▸ **What to produce**
Put the rows below, from the start through the line holding "point(249,188)", inclusive, into a two-column CSV with the columns request and answer. Each request gets one line, with each field quoted and its line breaks turned into spaces, and the pictures left out.

(Word and element location records)

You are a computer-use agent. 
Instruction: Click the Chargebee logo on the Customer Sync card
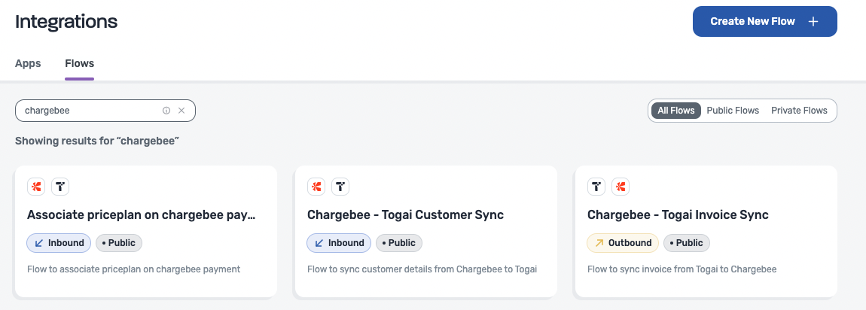(316, 186)
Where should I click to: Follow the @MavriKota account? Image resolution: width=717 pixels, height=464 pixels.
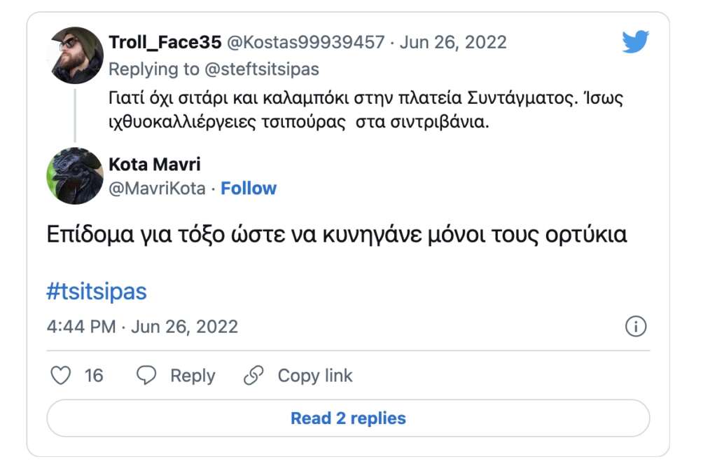point(249,188)
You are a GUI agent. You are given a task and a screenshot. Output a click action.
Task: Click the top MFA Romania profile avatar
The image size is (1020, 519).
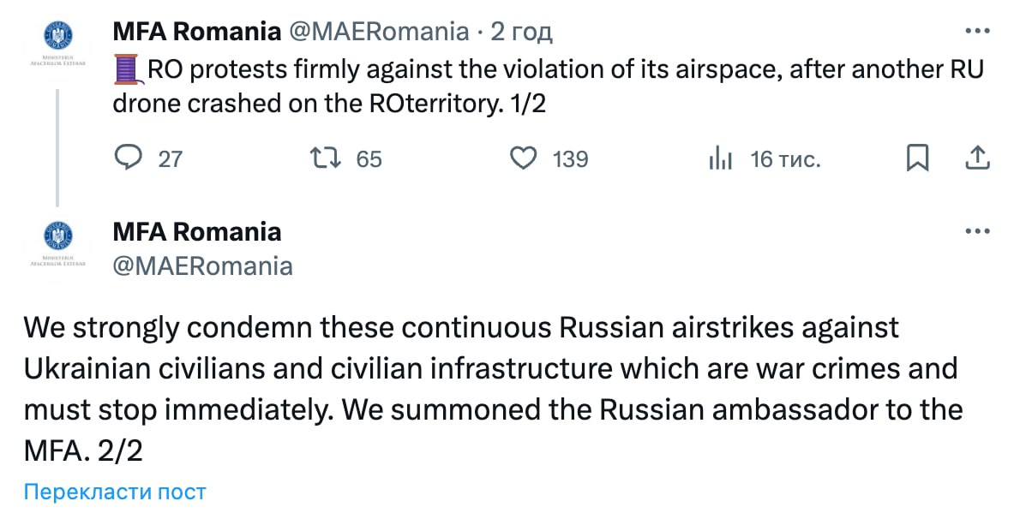[57, 36]
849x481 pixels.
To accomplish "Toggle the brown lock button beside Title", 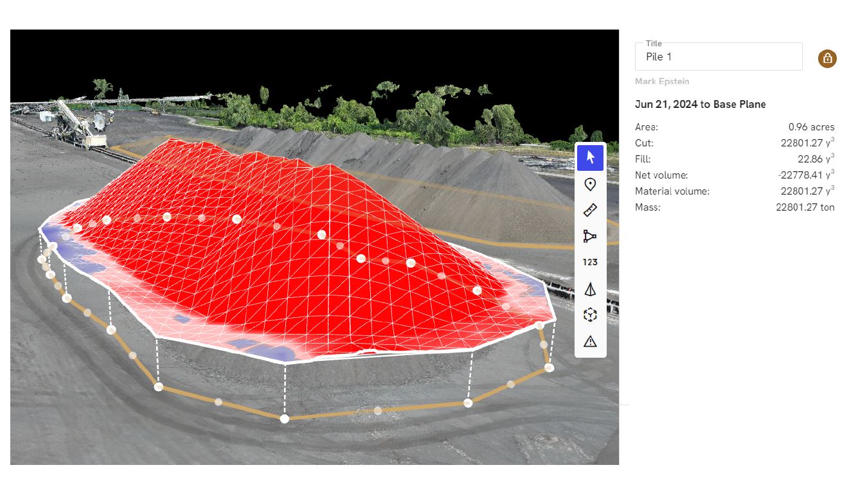I will click(x=827, y=58).
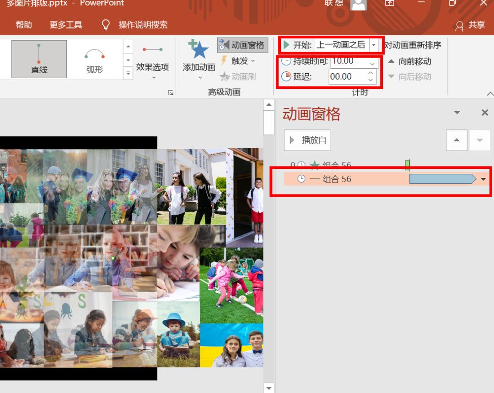
Task: Open the animation options for 组合 56
Action: point(483,179)
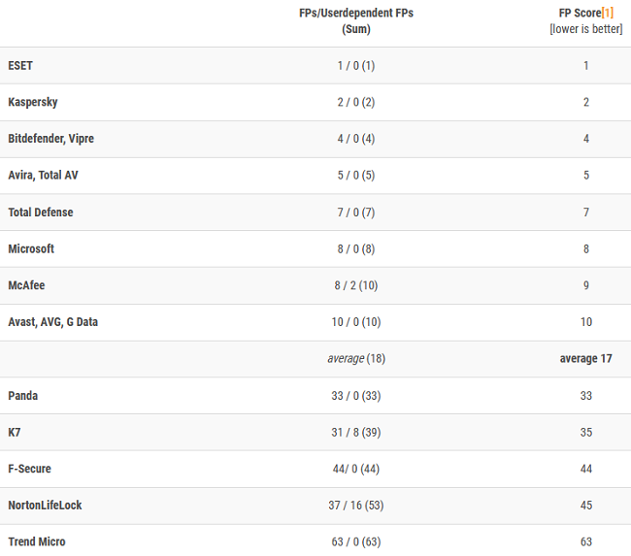Click the bold average 17 score cell
This screenshot has height=556, width=631.
coord(585,359)
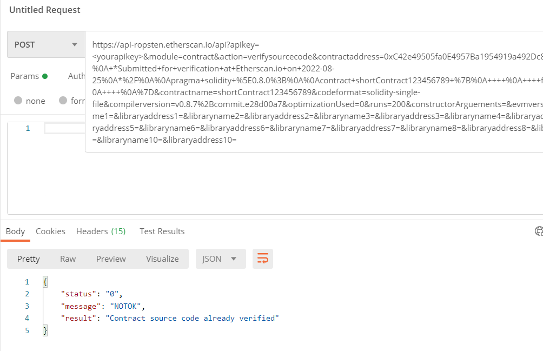Select the Visualize response view

tap(162, 259)
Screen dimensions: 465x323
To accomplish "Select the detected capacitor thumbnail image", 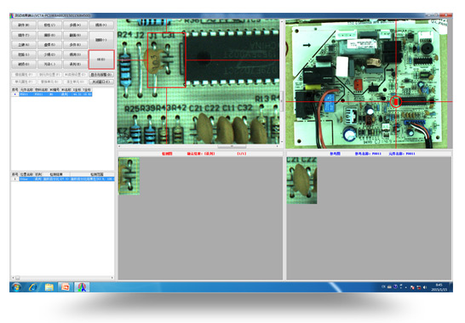I will (x=129, y=176).
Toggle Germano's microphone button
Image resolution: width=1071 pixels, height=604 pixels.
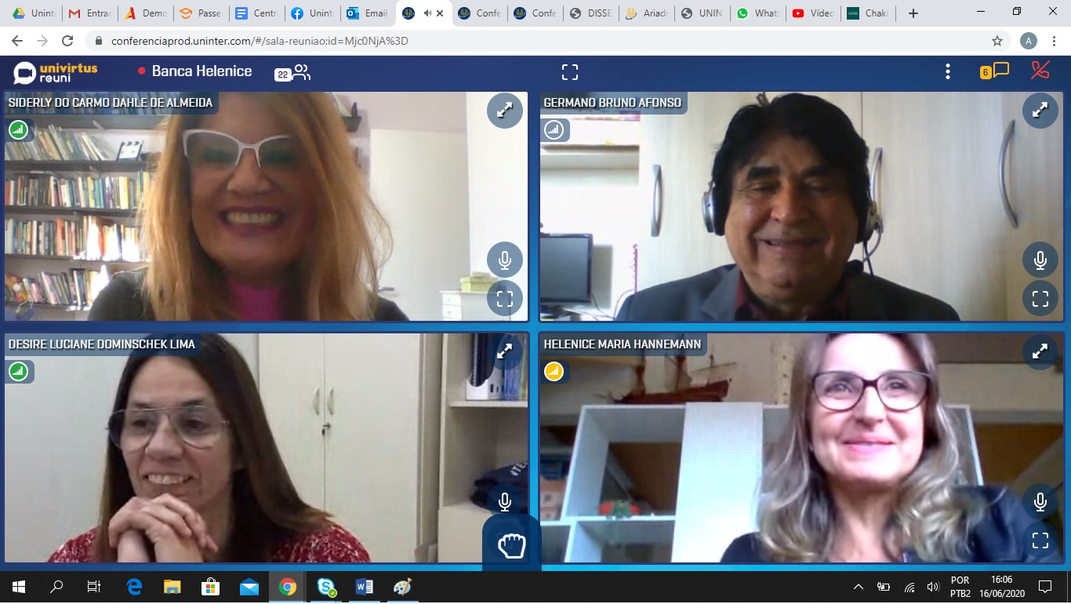[1040, 260]
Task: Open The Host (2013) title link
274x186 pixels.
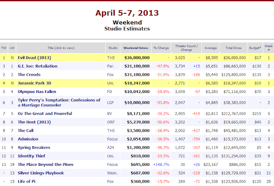Action: click(x=34, y=122)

▸ **Result**
request,answer
"You are a computer-use agent. Instruction: Click the Chargebee logo on the Customer Sync card","(316, 186)"
"Where should I click to: Follow the @MavriKota account? Image resolution: width=717 pixels, height=464 pixels.","point(249,188)"